Last weekend’s NFL match-up between the Atlanta Falcons and Carolina Panthers will see a small piece of history created in the fight against coronavirus. [By the way, the Falcons lost 16-23 against the Panthers and, having started the season 0-5 have fired their head coach and general manager but that’s not what this piece of history is about!]
Immediately after the yet-to-be-confirmed number of paying fans have left Atlanta’s Mercedes-Benz Stadium after Sunday’s match, a pair of drones took to the skies to disinfect fan seating and other venue areas. The purpose-built D1 disinfecting drones are from Lucid Drone Technologies, and used electrostatic spraying nozzles to distribute evenly the nontoxic disinfecting chemicals.
Lucid claims that a single drone can disinfect up to 200,000 square feet an hour.
The stadium claims they’re the first professional sports stadium to use cleaning drones, and are expecting a reduction in the time taken to clean the stadium’s seating area by 95 percent, freeing up staff to work elsewhere. The drones will also disinfect the stadium’s handrails and glass partitions. Two drones were used, with a third as a backup, according to reporting from ESPN.

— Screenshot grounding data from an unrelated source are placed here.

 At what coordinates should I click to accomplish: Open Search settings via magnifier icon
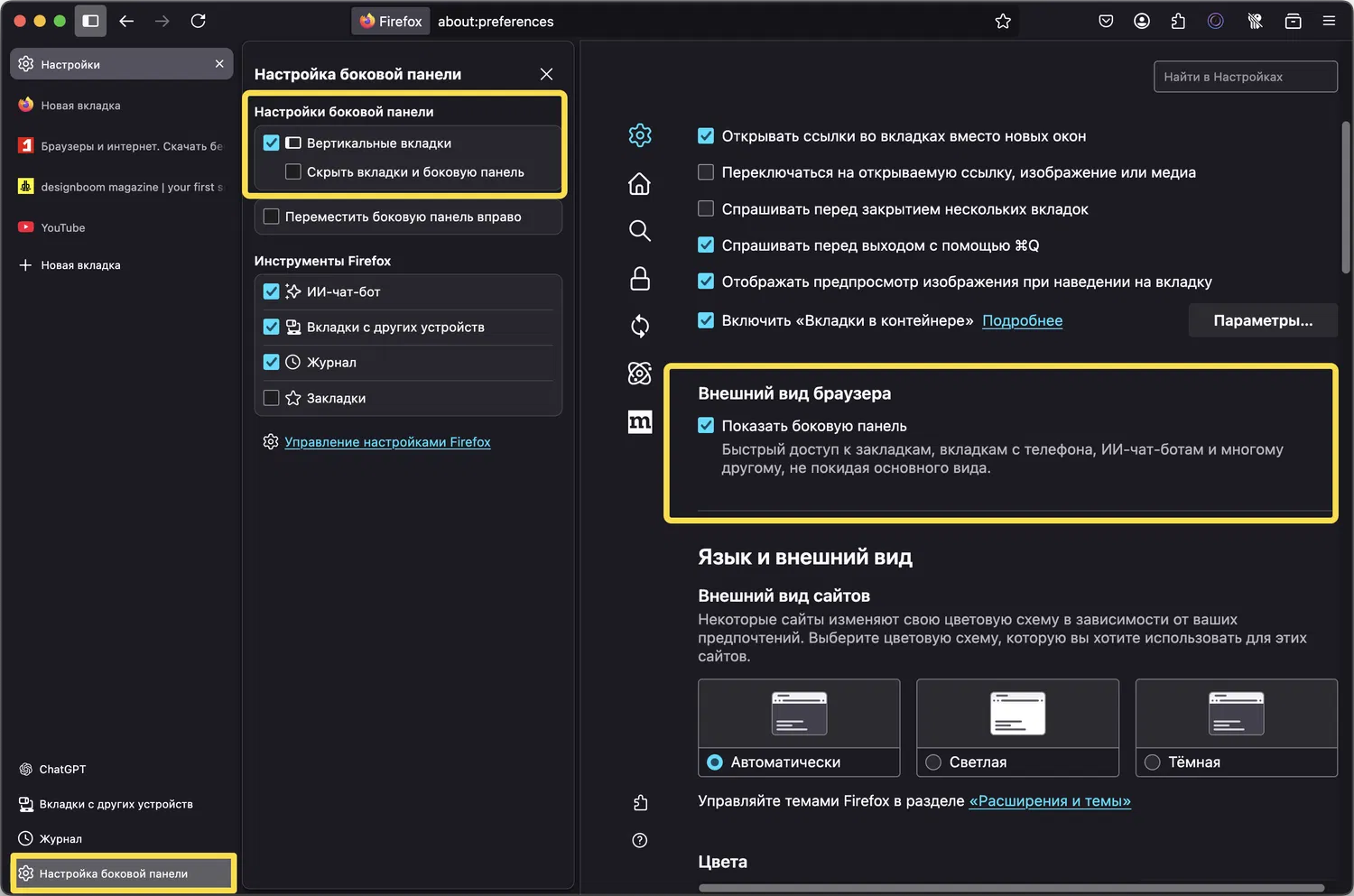pyautogui.click(x=639, y=231)
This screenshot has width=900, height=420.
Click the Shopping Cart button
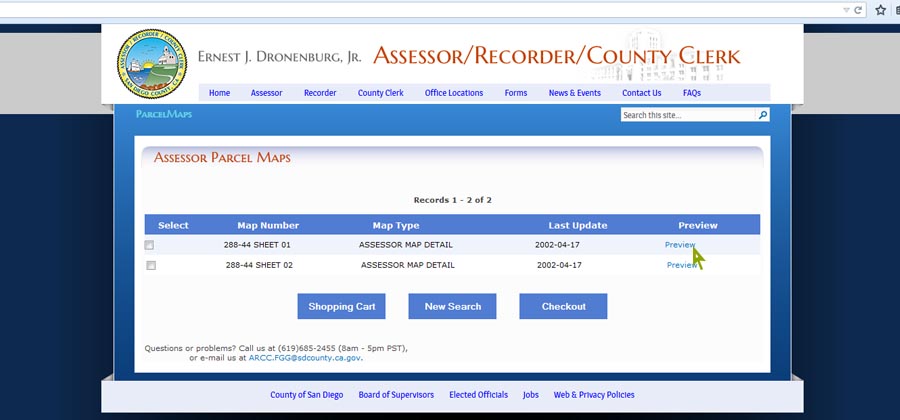[342, 307]
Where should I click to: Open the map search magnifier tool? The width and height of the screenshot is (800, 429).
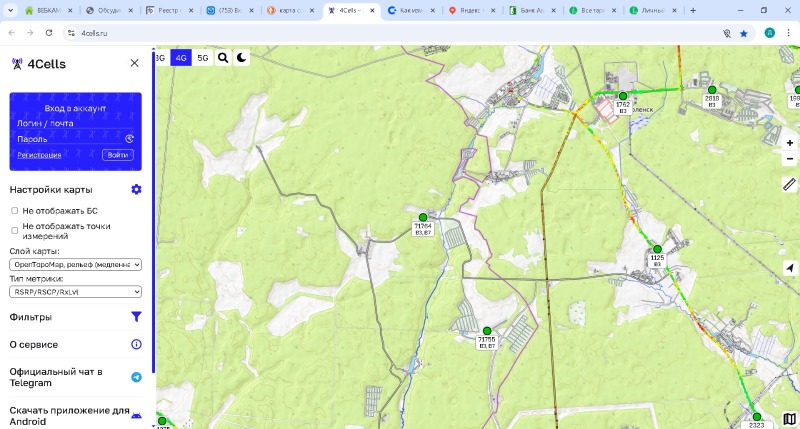(223, 58)
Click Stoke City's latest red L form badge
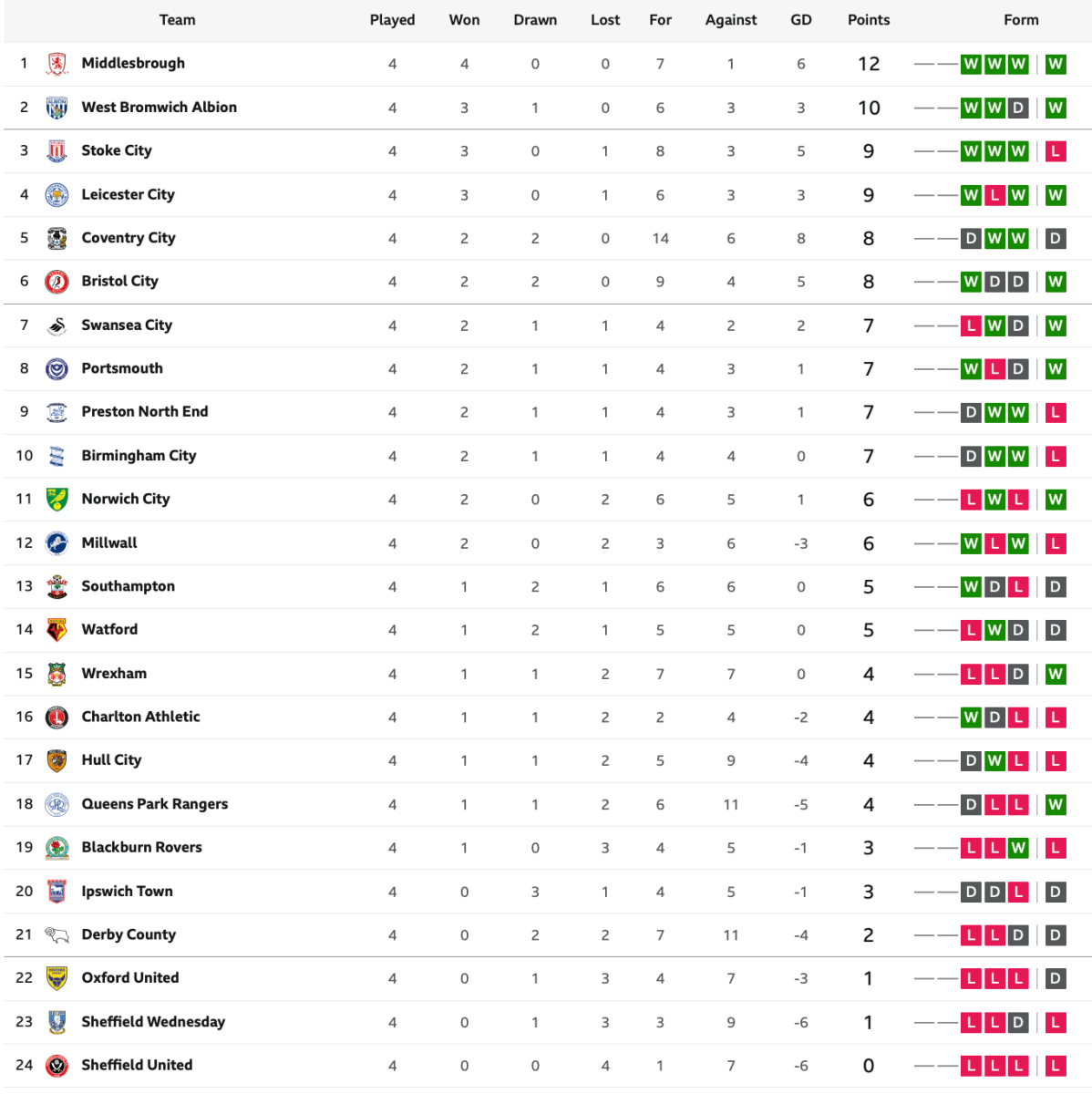This screenshot has height=1094, width=1092. [1056, 151]
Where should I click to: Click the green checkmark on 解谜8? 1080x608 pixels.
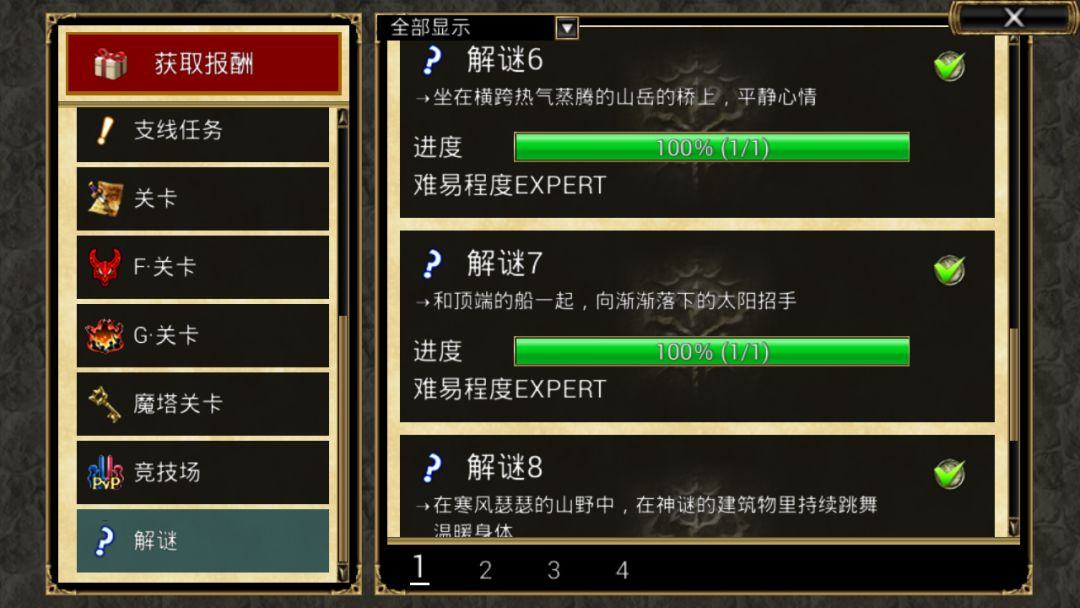(x=949, y=474)
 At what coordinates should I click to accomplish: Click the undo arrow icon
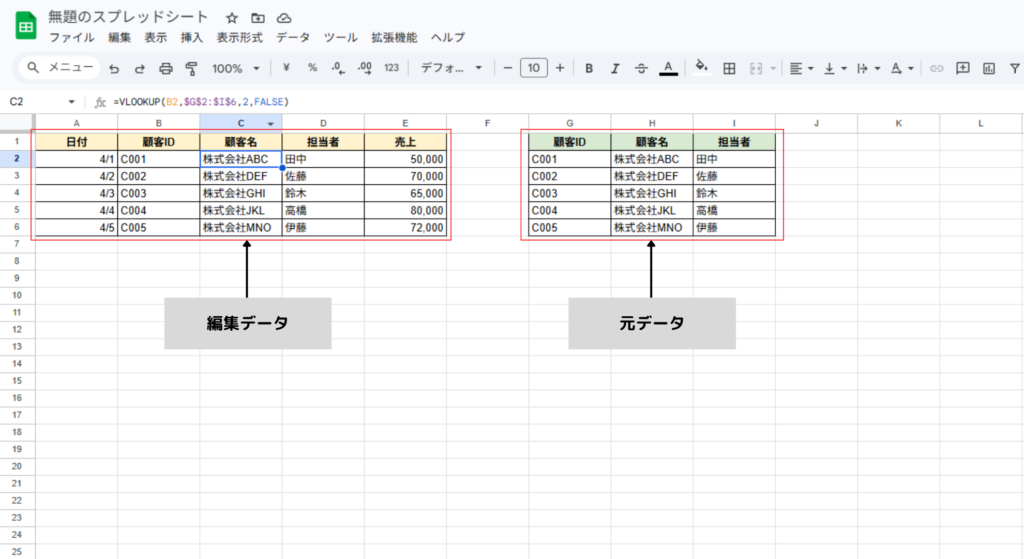click(x=114, y=68)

The drone solution in a large-scale venue like the Mercedes-Benz Stadium, which also hosts Atlanta’s Major League Soccer franchise, is another piece in the ‘remote cleaning solution’ jigsaw: ways of disinfecting large areas efficiently, while being able to keep cleaning staff socially distanced from one another. In May, Pittsburgh’s airport rolled out a Ultra-Violet-using robot, and disinfecting robots have also been deployed to a containment zone in Chennai, India.
But an excessive focus on disinfecting surfaces has been criticised as ‘hygiene theatre’ by some experts in a recent report in The Atlantic. That’s because while the Centre for Disease Control says surface transmission is ‘possible,’ it ‘isn’t thought to be the main way the virus spreads.’ Instead, airborne transmission is thought to be a much bigger problem, making social distancing and mask-wearing more important policies for cutting down transmission.
Disinfecting areas isn’t thought to be directly harmful, but such ‘hygiene theatre’ risks creating a false sense of security, The Atlantic reports. In some cases it may also suck resources away from other areas.
Thankfully it sounds like the disinfecting drones won’t be the only hygiene policy in place at the 71,000-seat Mercedes-Benz Stadium.
CNN reports that capacity will be limited, although it says it’s unclear exactly how many fans will be allowed to attend, and there will also be 600 handsanitizing dispensers around the building. Officials at the Atlanta Falcons’ parent company AMBSE have previously indicated that face coverings will be mandatory if fans returned to games this year, and that the stadium will enforce a six-foot distancing rule between seated groups, AJC reports.